23.06.2026 - 22:19:00 | boerse-global.de

Die aktualisierte VDE-AR-N 4100 bringt präzise Vorgaben für Zählerplätze und integriert erstmals Wandleranlagen. Parallel dazu stärken Gerichtsurteile den Fachhandel.

VDE-AR-N 4100: Neue Regeln für Zählerplätze und Wandleranlagen
VDE-AR-N - Nahaufnahme von modernen Stromzählern und Wandlern in einem Schaltkasten, mit digitaler Anzeige und Verkabelung. 23.06.2026 - Bild: über boerse-global.de

Seit dem 1. April 2026 gilt die aktualisierte VDE-AR-N 4100. Die Anwendungsregel bringt präzisere Vorgaben für Zählerplätze und integriert erstmals Wandleranlagen. Ziel ist ein bundesweit einheitlicher Aufbau der Netzanschlusstechnik.

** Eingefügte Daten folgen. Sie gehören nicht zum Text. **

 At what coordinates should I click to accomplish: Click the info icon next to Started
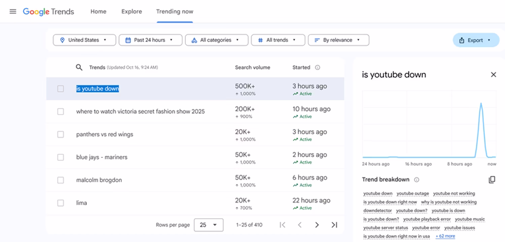point(317,68)

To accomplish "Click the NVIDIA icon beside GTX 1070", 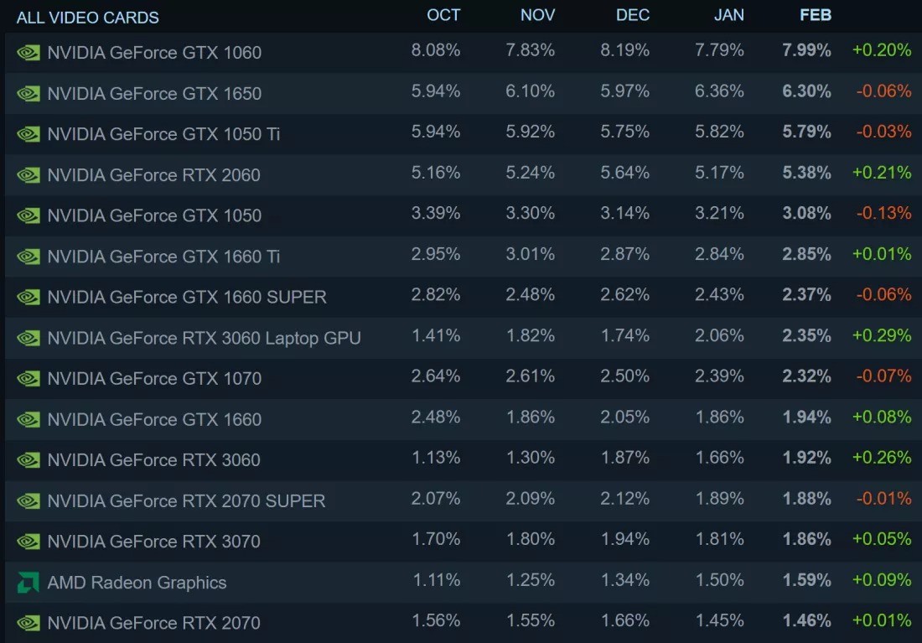I will coord(28,378).
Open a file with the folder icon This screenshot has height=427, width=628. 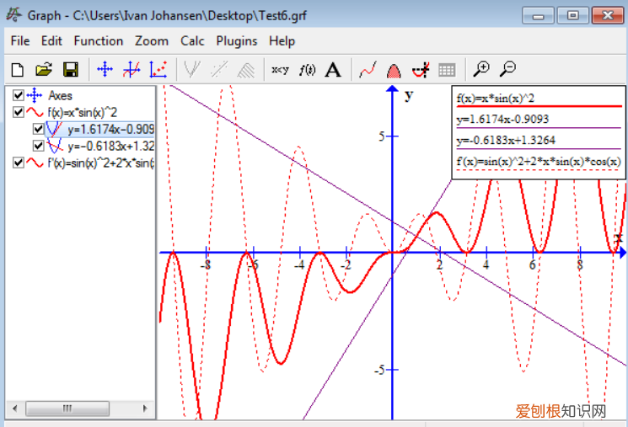pos(44,70)
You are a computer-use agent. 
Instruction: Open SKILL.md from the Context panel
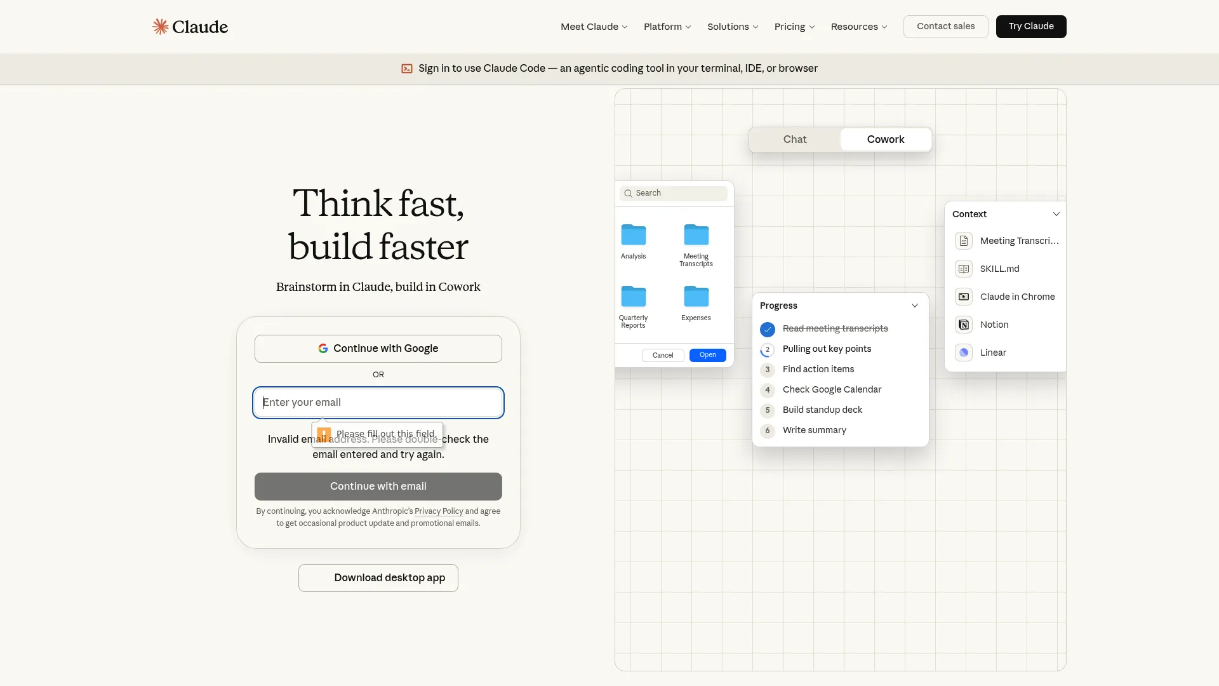(x=964, y=268)
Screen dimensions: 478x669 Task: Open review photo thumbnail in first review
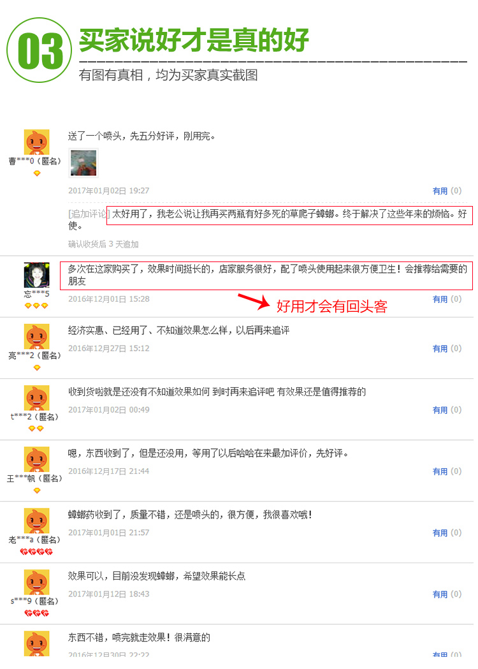pos(83,163)
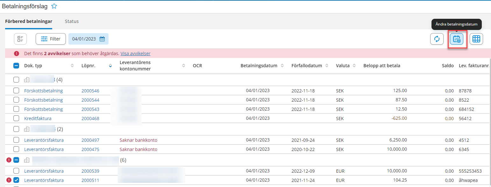
Task: Click the refresh icon button
Action: click(x=437, y=39)

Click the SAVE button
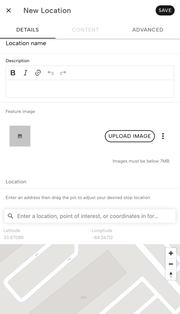click(x=165, y=11)
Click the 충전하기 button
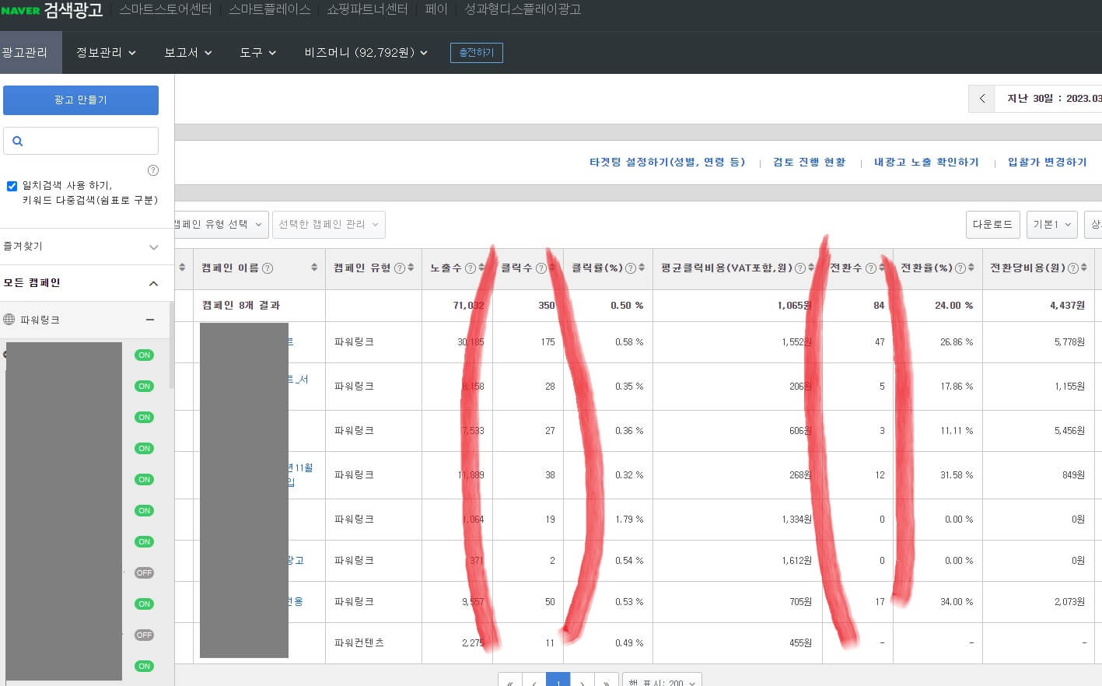 click(476, 53)
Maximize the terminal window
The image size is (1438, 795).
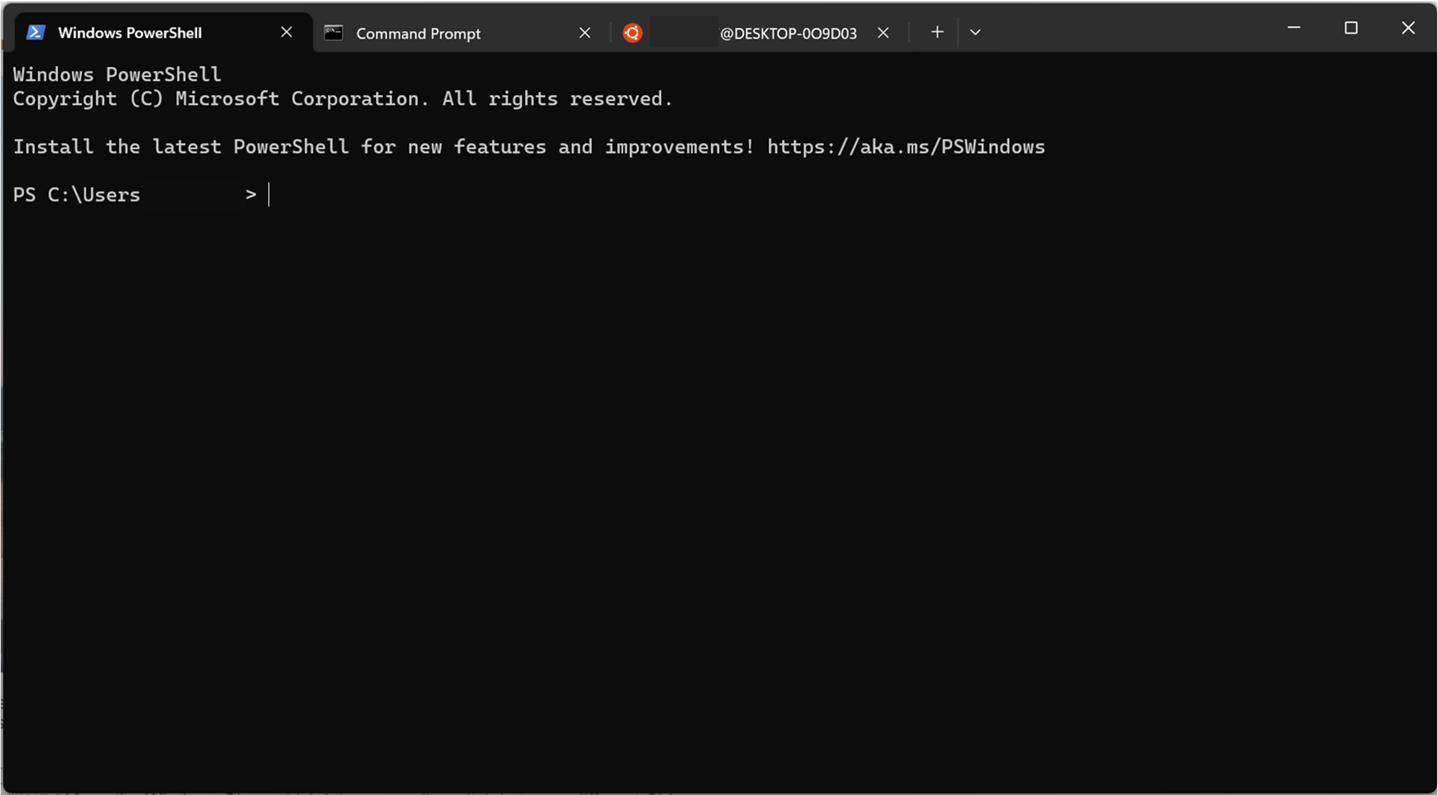[1351, 28]
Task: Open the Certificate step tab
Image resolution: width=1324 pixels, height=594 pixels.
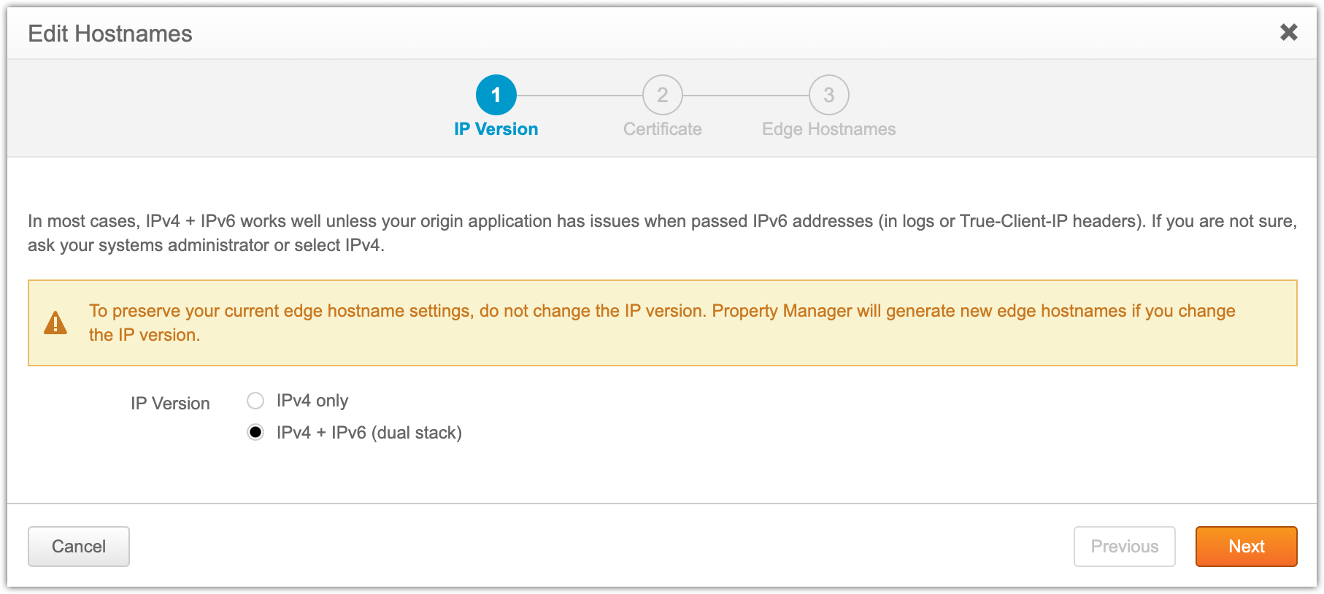Action: coord(662,129)
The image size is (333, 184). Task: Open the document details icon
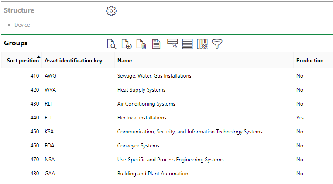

Was sich bei Zählerplätzen ändert

Die neue Regel konkretisiert die Anforderungen im anlagenseitigen Anschlussraum (AAR). Für Zählerplätze mit Befestigungs- und Kontaktiereinrichtung (BKE-I) sowie klassische 3-Punkt-Zählerplätze gibt es jetzt ein optionales Verteilerfeld über dem AAR. Eine wichtige Neuerung betrifft die Sicherheit: Bei 3-Punkt-Zählern ist der Einbau eines Hauptschalters im AAR jetzt Pflicht.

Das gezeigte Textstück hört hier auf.